--- PROVIDED MATERIAL ---
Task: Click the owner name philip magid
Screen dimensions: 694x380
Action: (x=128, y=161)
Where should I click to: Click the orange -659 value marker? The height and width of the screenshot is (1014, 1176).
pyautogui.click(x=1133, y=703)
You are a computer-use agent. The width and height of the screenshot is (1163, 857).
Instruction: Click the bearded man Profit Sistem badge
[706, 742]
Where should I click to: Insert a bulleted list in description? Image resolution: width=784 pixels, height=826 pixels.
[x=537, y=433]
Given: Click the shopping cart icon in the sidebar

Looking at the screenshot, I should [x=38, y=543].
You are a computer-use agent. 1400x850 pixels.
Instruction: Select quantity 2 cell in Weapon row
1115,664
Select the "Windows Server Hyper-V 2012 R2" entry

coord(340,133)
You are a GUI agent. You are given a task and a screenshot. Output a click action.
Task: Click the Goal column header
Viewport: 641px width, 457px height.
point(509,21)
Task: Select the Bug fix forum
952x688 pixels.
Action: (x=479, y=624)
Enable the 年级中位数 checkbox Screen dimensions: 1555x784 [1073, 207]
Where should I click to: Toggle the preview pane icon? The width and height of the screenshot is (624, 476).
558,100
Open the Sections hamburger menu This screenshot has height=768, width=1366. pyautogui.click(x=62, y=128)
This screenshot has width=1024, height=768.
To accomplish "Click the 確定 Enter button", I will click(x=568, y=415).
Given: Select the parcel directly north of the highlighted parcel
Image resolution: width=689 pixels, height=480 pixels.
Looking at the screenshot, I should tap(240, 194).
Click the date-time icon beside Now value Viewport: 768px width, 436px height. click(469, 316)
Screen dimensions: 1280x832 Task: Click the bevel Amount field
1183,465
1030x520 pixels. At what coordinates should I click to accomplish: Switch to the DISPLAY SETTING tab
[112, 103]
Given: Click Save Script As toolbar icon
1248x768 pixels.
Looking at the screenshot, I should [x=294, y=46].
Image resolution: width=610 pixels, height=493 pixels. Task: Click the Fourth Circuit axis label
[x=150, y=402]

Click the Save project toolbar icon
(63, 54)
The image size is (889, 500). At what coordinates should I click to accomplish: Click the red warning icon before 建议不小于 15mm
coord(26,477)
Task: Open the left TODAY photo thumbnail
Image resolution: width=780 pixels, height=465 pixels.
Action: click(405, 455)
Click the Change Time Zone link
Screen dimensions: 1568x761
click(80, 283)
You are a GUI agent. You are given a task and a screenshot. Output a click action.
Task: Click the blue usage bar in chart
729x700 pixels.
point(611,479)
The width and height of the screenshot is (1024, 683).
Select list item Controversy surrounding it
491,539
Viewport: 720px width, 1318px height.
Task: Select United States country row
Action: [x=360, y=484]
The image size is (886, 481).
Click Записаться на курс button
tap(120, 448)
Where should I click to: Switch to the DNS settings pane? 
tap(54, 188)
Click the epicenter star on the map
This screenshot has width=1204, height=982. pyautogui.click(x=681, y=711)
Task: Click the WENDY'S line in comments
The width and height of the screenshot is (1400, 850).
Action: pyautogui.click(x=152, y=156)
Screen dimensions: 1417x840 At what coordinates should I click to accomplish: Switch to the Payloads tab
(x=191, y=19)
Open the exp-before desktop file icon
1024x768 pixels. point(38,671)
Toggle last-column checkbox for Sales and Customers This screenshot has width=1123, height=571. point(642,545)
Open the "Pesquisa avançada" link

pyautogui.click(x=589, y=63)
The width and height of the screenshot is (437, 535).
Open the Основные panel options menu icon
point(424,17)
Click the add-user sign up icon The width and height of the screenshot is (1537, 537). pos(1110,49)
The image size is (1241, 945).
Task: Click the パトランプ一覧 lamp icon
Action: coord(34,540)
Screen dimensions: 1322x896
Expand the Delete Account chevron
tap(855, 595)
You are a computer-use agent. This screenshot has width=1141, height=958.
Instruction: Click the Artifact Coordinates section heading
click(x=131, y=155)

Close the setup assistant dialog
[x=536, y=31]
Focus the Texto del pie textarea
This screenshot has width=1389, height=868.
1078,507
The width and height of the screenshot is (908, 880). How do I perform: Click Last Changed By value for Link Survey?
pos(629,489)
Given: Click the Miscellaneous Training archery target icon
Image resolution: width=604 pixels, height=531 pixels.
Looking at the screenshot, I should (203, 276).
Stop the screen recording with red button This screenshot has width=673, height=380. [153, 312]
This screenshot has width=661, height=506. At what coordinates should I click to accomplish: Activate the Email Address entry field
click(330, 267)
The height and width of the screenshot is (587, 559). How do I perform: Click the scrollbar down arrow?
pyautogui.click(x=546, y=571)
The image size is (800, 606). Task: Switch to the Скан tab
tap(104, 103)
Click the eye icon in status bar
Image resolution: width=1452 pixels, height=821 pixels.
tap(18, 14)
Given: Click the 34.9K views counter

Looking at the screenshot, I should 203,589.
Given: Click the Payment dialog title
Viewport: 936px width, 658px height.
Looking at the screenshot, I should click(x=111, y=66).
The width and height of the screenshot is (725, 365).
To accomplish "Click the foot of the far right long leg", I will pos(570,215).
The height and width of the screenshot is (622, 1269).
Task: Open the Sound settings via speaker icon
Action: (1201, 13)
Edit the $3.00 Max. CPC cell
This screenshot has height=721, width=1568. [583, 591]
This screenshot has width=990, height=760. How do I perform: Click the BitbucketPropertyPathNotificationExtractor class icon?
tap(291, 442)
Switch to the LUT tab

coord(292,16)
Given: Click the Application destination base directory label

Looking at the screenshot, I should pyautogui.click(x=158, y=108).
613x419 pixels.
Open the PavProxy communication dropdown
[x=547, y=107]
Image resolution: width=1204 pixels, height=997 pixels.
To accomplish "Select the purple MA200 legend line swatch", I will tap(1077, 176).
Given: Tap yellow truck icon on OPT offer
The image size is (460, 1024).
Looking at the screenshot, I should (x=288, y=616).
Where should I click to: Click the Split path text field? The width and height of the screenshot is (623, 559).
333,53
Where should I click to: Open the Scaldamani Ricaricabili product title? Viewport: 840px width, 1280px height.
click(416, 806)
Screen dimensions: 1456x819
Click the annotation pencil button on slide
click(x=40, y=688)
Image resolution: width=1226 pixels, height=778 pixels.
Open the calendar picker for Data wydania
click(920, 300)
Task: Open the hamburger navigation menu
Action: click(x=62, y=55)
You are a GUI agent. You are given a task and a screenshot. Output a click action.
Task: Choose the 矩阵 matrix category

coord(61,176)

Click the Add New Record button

--- EXERCISE INSTRUCTIONS ---
Once you have read the listing above, set it down again without alteration.

--- TASK OUTPUT ---
Task: Click the owner name philip magid
Screen dimensions: 694x380
Action: (x=128, y=161)
Where should I click to: Click the orange -659 value marker? The height and width of the screenshot is (1014, 1176).
pyautogui.click(x=1133, y=703)
You are a computer-use agent. The width and height of the screenshot is (1163, 857).
Instruction: Click the bearded man Profit Sistem badge
[706, 742]
Where should I click to: Insert a bulleted list in description? Image resolution: width=784 pixels, height=826 pixels.
[x=537, y=433]
Given: Click the shopping cart icon in the sidebar

Looking at the screenshot, I should [x=38, y=543].
You are a computer-use agent. 1400x850 pixels.
Instruction: Select quantity 2 cell in Weapon row
1115,664
Select the "Windows Server Hyper-V 2012 R2" entry

coord(340,133)
You are a GUI agent. You are given a task and a screenshot. Output a click action.
Task: Click the Goal column header
Viewport: 641px width, 457px height.
point(509,21)
Task: Select the Bug fix forum
952x688 pixels.
Action: (x=479, y=624)
Enable the 年级中位数 checkbox Screen dimensions: 1555x784 [1073, 207]
Where should I click to: Toggle the preview pane icon? The width and height of the screenshot is (624, 476).
558,100
Open the Sections hamburger menu This screenshot has height=768, width=1366. pyautogui.click(x=62, y=128)
This screenshot has width=1024, height=768.
To accomplish "Click the 確定 Enter button", I will click(x=568, y=415).
Given: Select the parcel directly north of the highlighted parcel
Image resolution: width=689 pixels, height=480 pixels.
Looking at the screenshot, I should tap(240, 194).
Click the date-time icon beside Now value Viewport: 768px width, 436px height. click(469, 316)
Screen dimensions: 1280x832 Task: Click the bevel Amount field
1183,465
1030x520 pixels. At what coordinates should I click to accomplish: Switch to the DISPLAY SETTING tab
[112, 103]
Given: Click Save Script As toolbar icon
1248x768 pixels.
Looking at the screenshot, I should [x=294, y=46].
Image resolution: width=610 pixels, height=493 pixels. Task: Click the Fourth Circuit axis label
[x=150, y=402]

Click the Save project toolbar icon
(63, 54)
The image size is (889, 500). At what coordinates should I click to accomplish: Click the red warning icon before 建议不小于 15mm
coord(26,477)
Task: Open the left TODAY photo thumbnail
Image resolution: width=780 pixels, height=465 pixels.
Action: click(405, 455)
Click the Change Time Zone link
Screen dimensions: 1568x761
click(80, 283)
You are a GUI agent. You are given a task and a screenshot. Output a click action.
Task: Click the blue usage bar in chart
729x700 pixels.
point(611,479)
The width and height of the screenshot is (1024, 683).
Select list item Controversy surrounding it
491,539
Viewport: 720px width, 1318px height.
Task: Select United States country row
Action: [x=360, y=484]
The image size is (886, 481).
Click Записаться на курс button
tap(120, 448)
Where should I click to: Switch to the DNS settings pane? 
tap(54, 188)
Click the epicenter star on the map
This screenshot has width=1204, height=982. pyautogui.click(x=681, y=711)
Task: Click the WENDY'S line in comments
The width and height of the screenshot is (1400, 850).
Action: pyautogui.click(x=152, y=156)
Screen dimensions: 1417x840 At what coordinates should I click to accomplish: Switch to the Payloads tab
(x=191, y=19)
Open the exp-before desktop file icon
1024x768 pixels. point(38,671)
Toggle last-column checkbox for Sales and Customers This screenshot has width=1123, height=571. point(642,545)
Open the "Pesquisa avançada" link

pyautogui.click(x=589, y=63)
The width and height of the screenshot is (437, 535).
Open the Основные panel options menu icon
point(424,17)
Click the add-user sign up icon The width and height of the screenshot is (1537, 537). pos(1110,49)
The image size is (1241, 945).
Task: Click the パトランプ一覧 lamp icon
Action: coord(34,540)
Screen dimensions: 1322x896
Expand the Delete Account chevron
tap(855, 595)
You are a computer-use agent. This screenshot has width=1141, height=958.
Instruction: Click the Artifact Coordinates section heading
click(x=131, y=155)

Close the setup assistant dialog
[x=536, y=31]
Focus the Texto del pie textarea
This screenshot has width=1389, height=868.
1078,507
The width and height of the screenshot is (908, 880). How do I perform: Click Last Changed By value for Link Survey?
pos(629,489)
Given: Click the Miscellaneous Training archery target icon
Image resolution: width=604 pixels, height=531 pixels.
Looking at the screenshot, I should (203, 276).
Stop the screen recording with red button This screenshot has width=673, height=380. [153, 312]
This screenshot has width=661, height=506. At what coordinates should I click to accomplish: Activate the Email Address entry field
click(330, 267)
The height and width of the screenshot is (587, 559). How do I perform: Click the scrollbar down arrow?
pyautogui.click(x=546, y=571)
The image size is (800, 606). Task: Switch to the Скан tab
tap(104, 103)
Click the eye icon in status bar
Image resolution: width=1452 pixels, height=821 pixels.
tap(18, 14)
Given: Click the 34.9K views counter

Looking at the screenshot, I should 203,589.
Given: Click the Payment dialog title
Viewport: 936px width, 658px height.
Looking at the screenshot, I should click(x=111, y=66).
The width and height of the screenshot is (725, 365).
To accomplish "Click the foot of the far right long leg", I will pos(570,215).
The height and width of the screenshot is (622, 1269).
Task: Open the Sound settings via speaker icon
Action: (1201, 13)
Edit the $3.00 Max. CPC cell
This screenshot has height=721, width=1568. [583, 591]
This screenshot has width=990, height=760. How do I perform: Click the BitbucketPropertyPathNotificationExtractor class icon?
tap(291, 442)
Switch to the LUT tab

coord(292,16)
Given: Click the Application destination base directory label

Looking at the screenshot, I should pyautogui.click(x=158, y=108).
613x419 pixels.
Open the PavProxy communication dropdown
[x=547, y=107]
Image resolution: width=1204 pixels, height=997 pixels.
To accomplish "Select the purple MA200 legend line swatch", I will tap(1077, 176).
Given: Tap yellow truck icon on OPT offer
The image size is (460, 1024).
Looking at the screenshot, I should (x=288, y=616).
Where should I click to: Click the Split path text field? The width and height of the screenshot is (623, 559).
333,53
Where should I click to: Open the Scaldamani Ricaricabili product title? Viewport: 840px width, 1280px height.
click(416, 806)
Screen dimensions: 1456x819
Click the annotation pencil button on slide
click(x=40, y=688)
Image resolution: width=1226 pixels, height=778 pixels.
Open the calendar picker for Data wydania
click(920, 300)
Task: Open the hamburger navigation menu
Action: click(x=62, y=55)
You are a GUI agent. You are given a task and a screenshot. Output a click action.
Task: Choose the 矩阵 matrix category

coord(61,176)

Click the Add New Record button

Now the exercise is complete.